▶ _What needs to be done_:
Reproduce the following items verbatim, beginning with the line containing "Task: Click the MAC address field" and continuing through the line containing "pyautogui.click(x=788, y=532)".

▶ _Input records_:
— begin —

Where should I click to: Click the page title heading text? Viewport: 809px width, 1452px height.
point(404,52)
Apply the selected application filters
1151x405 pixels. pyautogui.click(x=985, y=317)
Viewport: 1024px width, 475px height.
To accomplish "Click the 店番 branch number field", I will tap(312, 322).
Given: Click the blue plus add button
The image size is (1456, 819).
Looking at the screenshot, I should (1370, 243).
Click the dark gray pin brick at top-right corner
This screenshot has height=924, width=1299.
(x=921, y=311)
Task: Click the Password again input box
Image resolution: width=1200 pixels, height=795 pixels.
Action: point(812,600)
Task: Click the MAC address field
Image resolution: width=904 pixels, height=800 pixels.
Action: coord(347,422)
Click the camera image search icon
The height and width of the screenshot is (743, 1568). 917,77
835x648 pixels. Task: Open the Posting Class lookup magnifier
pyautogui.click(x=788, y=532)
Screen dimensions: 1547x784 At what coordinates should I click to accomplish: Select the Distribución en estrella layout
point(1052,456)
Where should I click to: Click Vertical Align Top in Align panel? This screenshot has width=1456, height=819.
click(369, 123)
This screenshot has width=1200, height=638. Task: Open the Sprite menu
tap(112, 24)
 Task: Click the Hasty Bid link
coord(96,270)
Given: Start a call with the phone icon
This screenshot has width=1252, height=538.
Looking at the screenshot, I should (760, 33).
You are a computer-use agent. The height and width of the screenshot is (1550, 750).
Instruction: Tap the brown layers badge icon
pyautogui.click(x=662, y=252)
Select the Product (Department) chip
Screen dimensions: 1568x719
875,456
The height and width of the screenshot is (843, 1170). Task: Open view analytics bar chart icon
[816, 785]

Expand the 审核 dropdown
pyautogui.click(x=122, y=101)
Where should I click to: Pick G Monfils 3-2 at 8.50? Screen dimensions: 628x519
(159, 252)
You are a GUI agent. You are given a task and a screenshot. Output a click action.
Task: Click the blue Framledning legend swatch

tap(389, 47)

— end —

▶ _Complete response_:
Task: Click the MAC address field
Image resolution: width=904 pixels, height=800 pixels.
Action: coord(347,422)
Click the camera image search icon
The height and width of the screenshot is (743, 1568). 917,77
835x648 pixels. Task: Open the Posting Class lookup magnifier
pyautogui.click(x=788, y=532)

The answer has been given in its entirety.